Alguns jovens sacerdotes da Diocese de Palma de Maiorca, fortemente envolvidos com a JACE, inspiravam-se nas recentes encíclicas de Pio XII, Mystici Corporis (1943) e Mediator Dei (1947). Um deles, recém-doutorado em Teologia pela Universidade Gregoriana, revelou que tinha “obsessão por explicar às pessoas a verdadeira dimensão do cristianismo a partir da consciência do que era a Graça de Deus”. Levara consigo para as reuniões dois tratados teológicos: De Gratia Redemptoris, de Lennerz, e o volume correspondente da sinopse de Tanquerey, buscando apresentar com profundidade acessível a centralidade da graça redentora.
O método dos Cursilhos consolidou-se por seu caráter vivencial, testemunhal, simples e transparente, centrado na escuta, no anúncio e na partilha. Tratava-se de uma evangelização de pessoa para pessoa, com linguagem próxima e interpelações existenciais. Mais do que uma técnica, era uma espiritualidade em ação, capaz de despertar entusiasmo missionário e alegria de ser Igreja.
Como iniciativa nascida no seio da JACE, a “obra dos Cursilhos” expandiu-se rapidamente por diversas dioceses da Espanha. Não obstante, enfrentou resistência, inclusive dentro da própria Ação Católica e da hierarquia. Diante de acusações e críticas, Dom Juan Hervás não hesitou em assumir a responsabilidade pública pela obra, defendendo-a com coragem pastoral. Seu apoio lhe custou, porém, a transferência da Diocese de Maiorca para a de Ciudad Real.

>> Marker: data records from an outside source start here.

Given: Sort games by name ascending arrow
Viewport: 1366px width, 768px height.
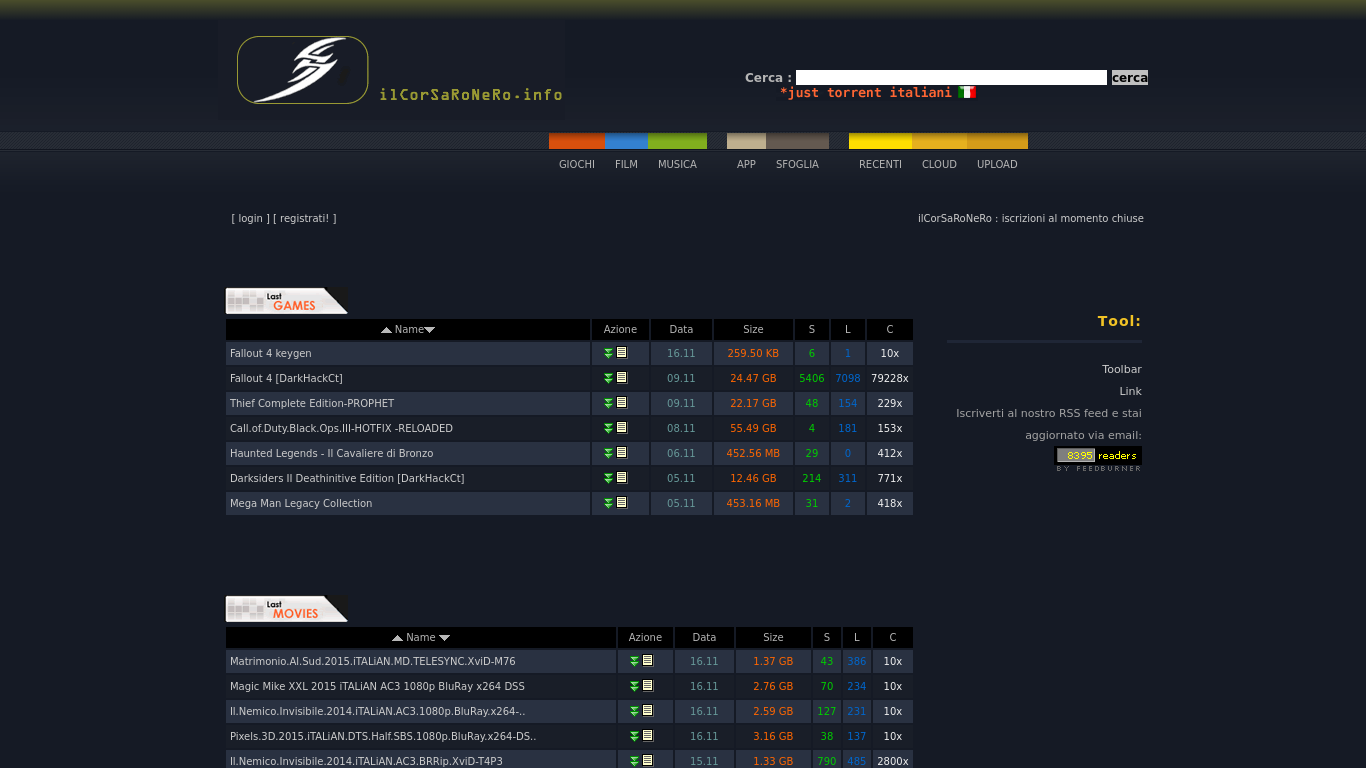Looking at the screenshot, I should 386,330.
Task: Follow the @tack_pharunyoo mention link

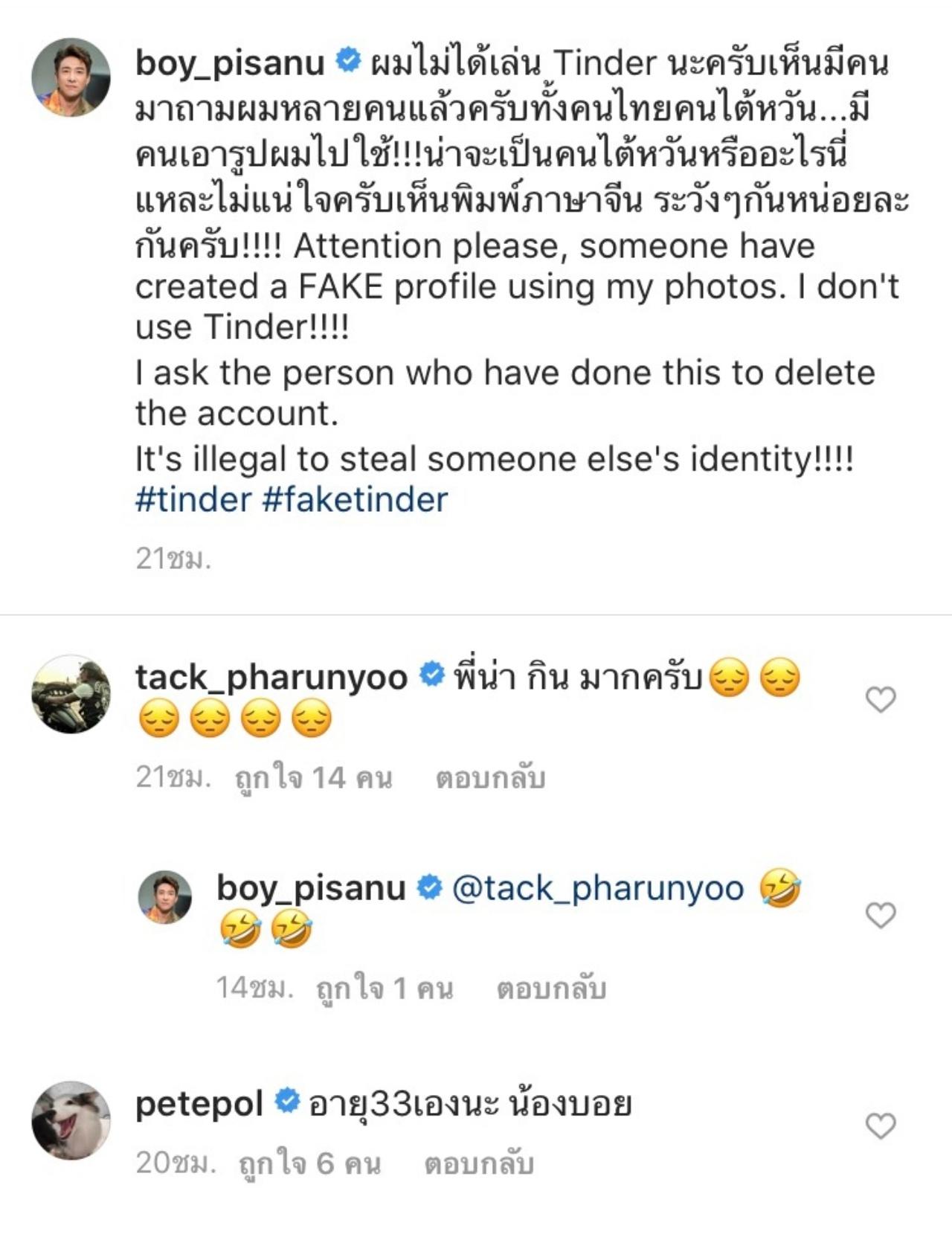Action: click(598, 888)
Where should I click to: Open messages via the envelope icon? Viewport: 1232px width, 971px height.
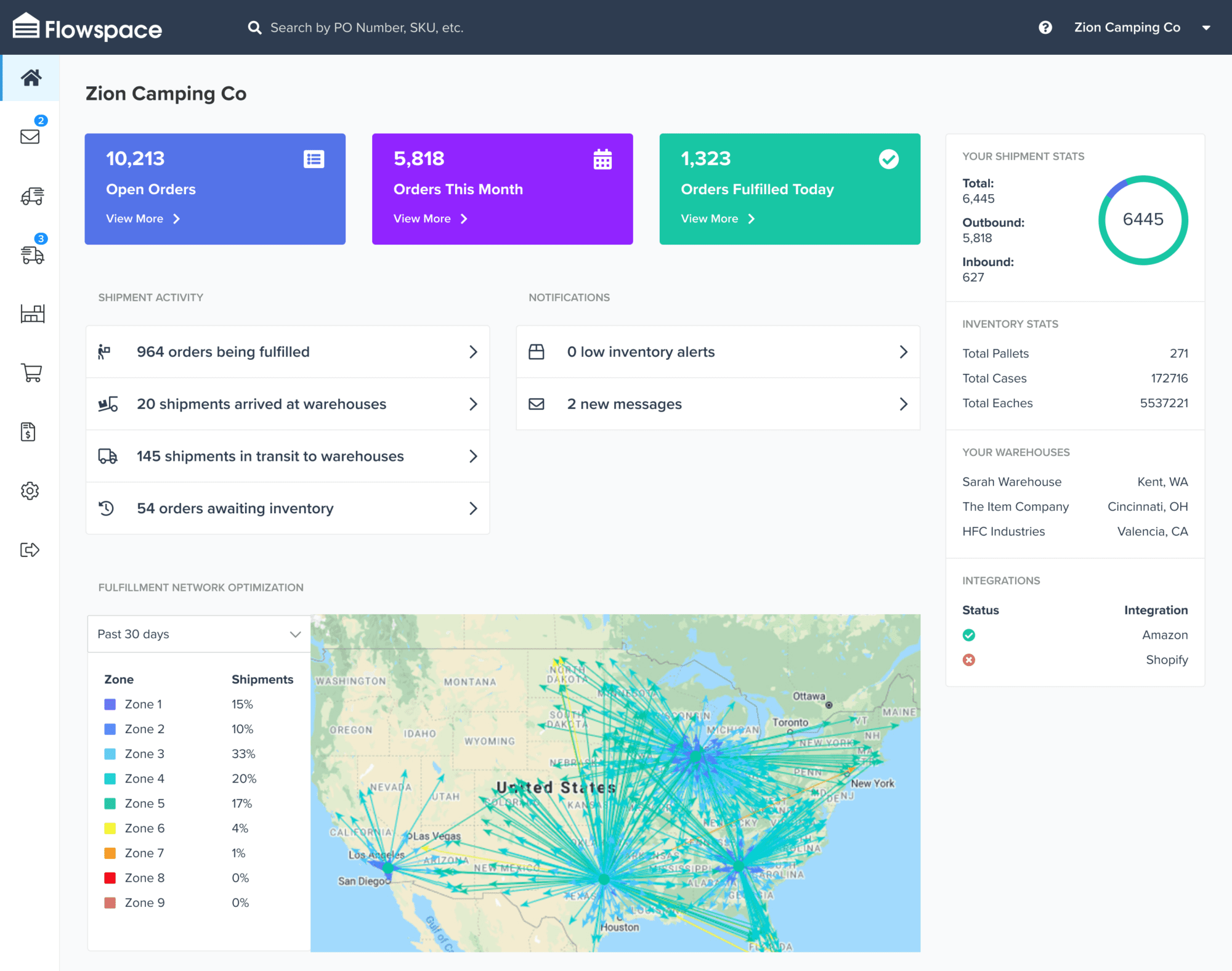tap(30, 137)
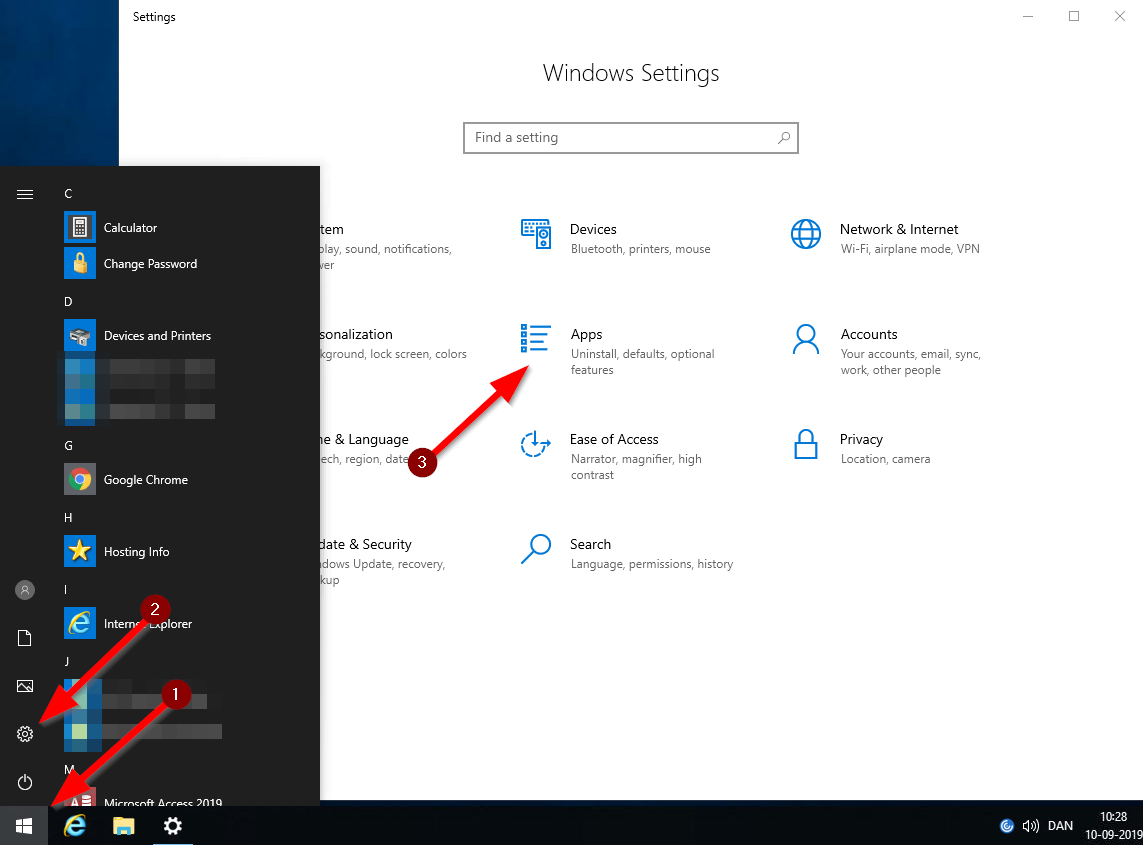Open the Devices settings icon
The width and height of the screenshot is (1143, 845).
pos(536,234)
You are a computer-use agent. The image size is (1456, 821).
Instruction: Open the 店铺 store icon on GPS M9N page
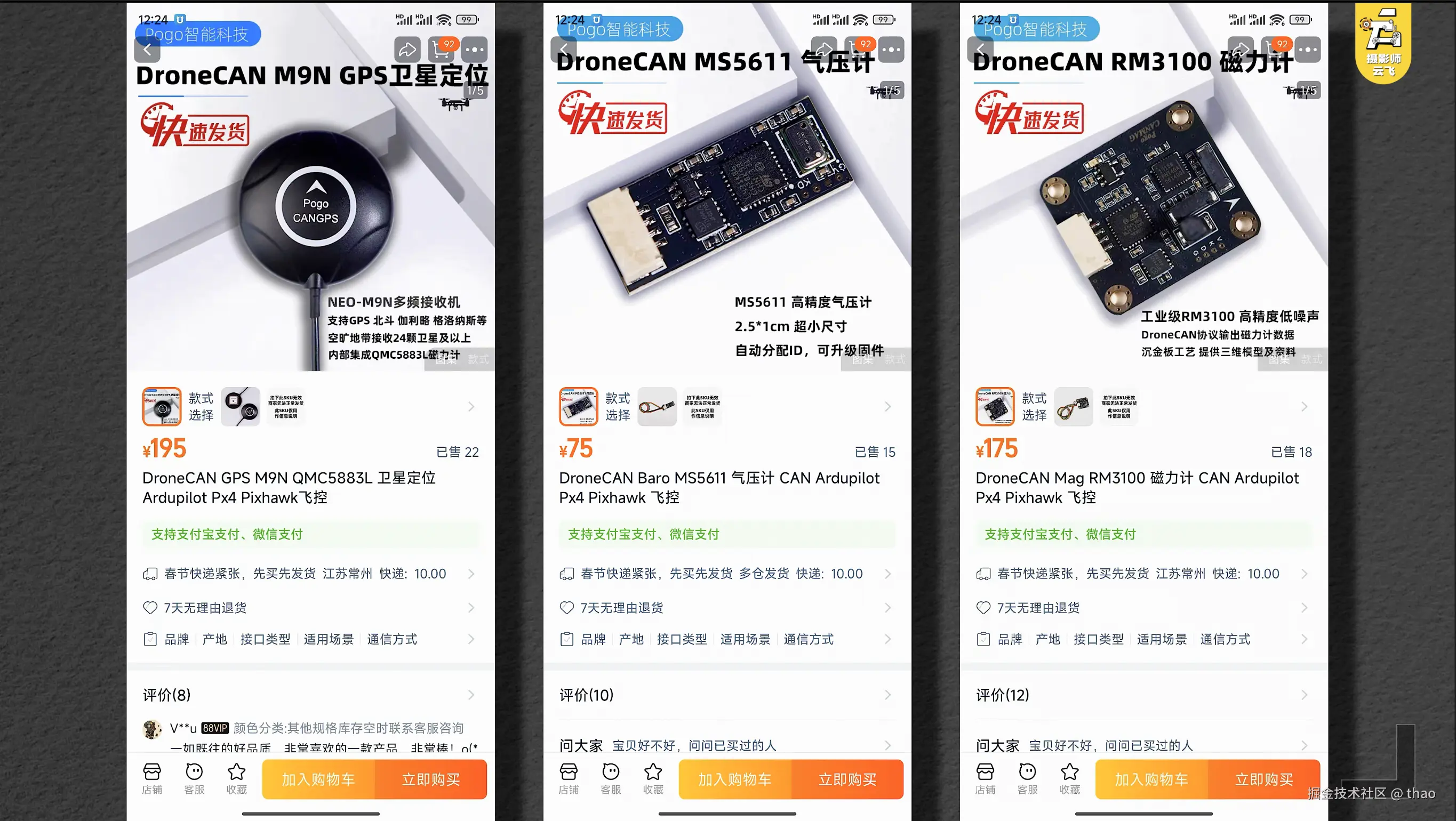pyautogui.click(x=152, y=779)
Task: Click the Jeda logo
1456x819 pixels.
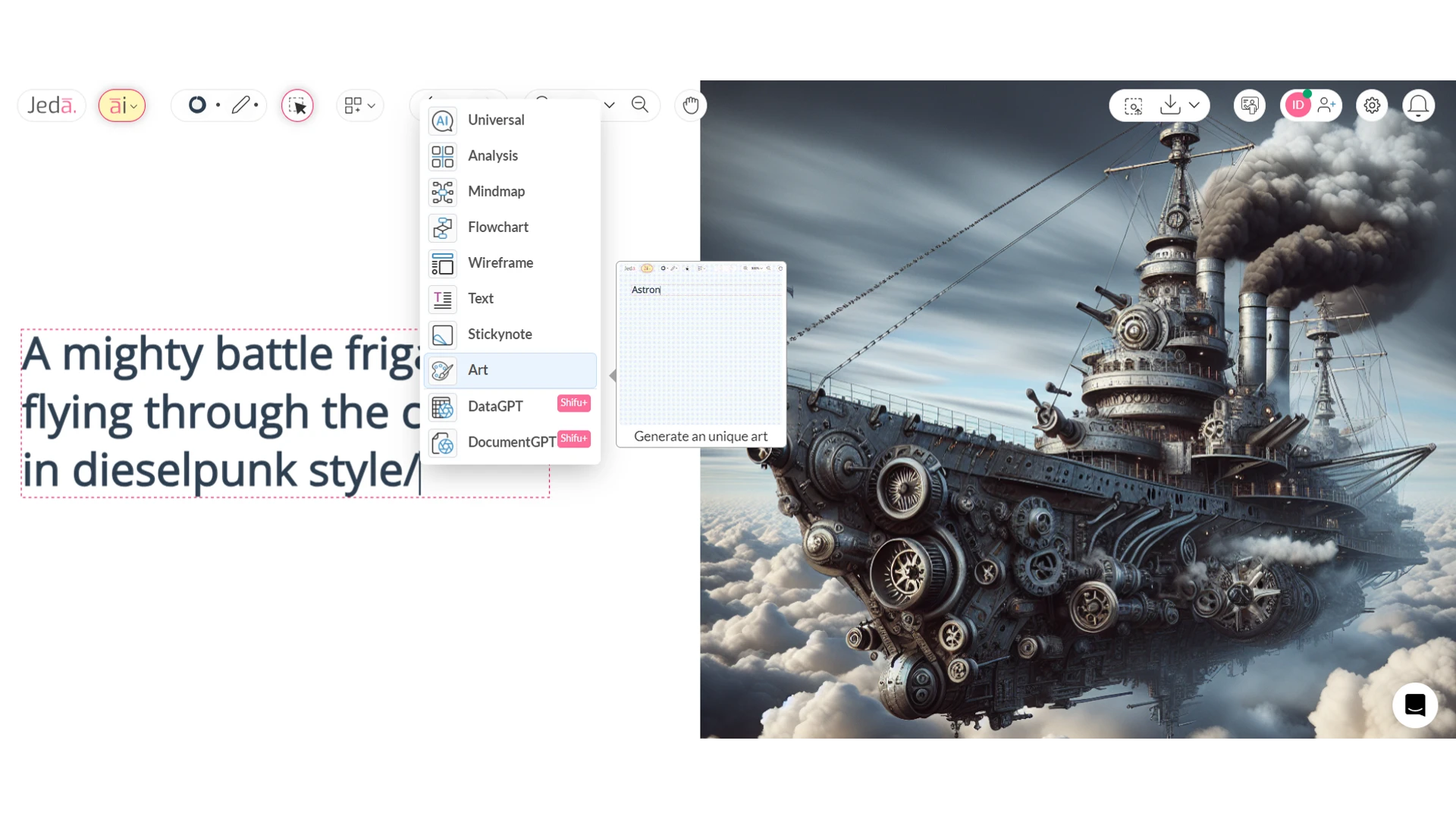Action: [50, 105]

Em Maiorca, os Cursilhos foram postos sob suspeita e praticamente suspensos por seu sucessor, Mons. Enciso Viana. Alguns dos pioneiros foram silenciados e a experiência permaneceu interrompida até o fim de 1957. A reorganização do Movimento na ilha só ocorreu em 1958.
Durante a 15ª Assembleia Geral da JACE, em 1953, Dom Hervás procurou resolver dificuldades internas e deu um novo nome à experiência: “Cursilho de Cristandade”. Suas palavras, que ecoaram profeticamente, foram entusiasticamente aplaudidas:
“...felicitação, sobretudo, por estes abençoados ‘Cursilhos de Cristandade’, que têm a sorte, como Jesus Cristo, de ser ‘sinal de contradição, postos para tropeço e contradição de muitos’” (CAPÓ, Jaime. Cursillos de Cristandad. Ed. Águas Buenas, Porto Rico, 1989).
Era preciso explicar, no entanto, que o termo “cristandade” não expressava o desejo de retorno à Igreja medieval. Tratava-se de uma visão evangelizadora: transformar o mundo — visto então como estando “de costas para Deus” — por meio da ação de cristãos convictos, formando uma “cristandade nova”, enraizada no Evangelho e encarnada nas realidades concretas.
A posterior expansão do MCC em âmbito internacional demonstra sua sintonia profunda com a eclesiologia do Concílio Vaticano II, antecipando muitas de suas intuições. A centralidade do laicato (Lumen Gentium, cap. IV), a urgência da missão (Ad Gentes, cap. I), e o primado do anúncio querigmático (Evangelii Nuntiandi, de Paulo VI), encontram nos Cursilhos um terreno fértil, já fecundado pelo Espírito.
O surgimento dos Cursilhos de Cristandade representa, assim, uma resposta criativa e profética aos desafios do seu tempo. Mais do que uma metodologia, os Cursilhos são uma experiência viva de fé, comunhão e missão. Sua força continua a residir no essencial: a alegria do Evangelho, a conversão pessoal, o amor à Igreja e o compromisso com a transformação do mundo em Cristo.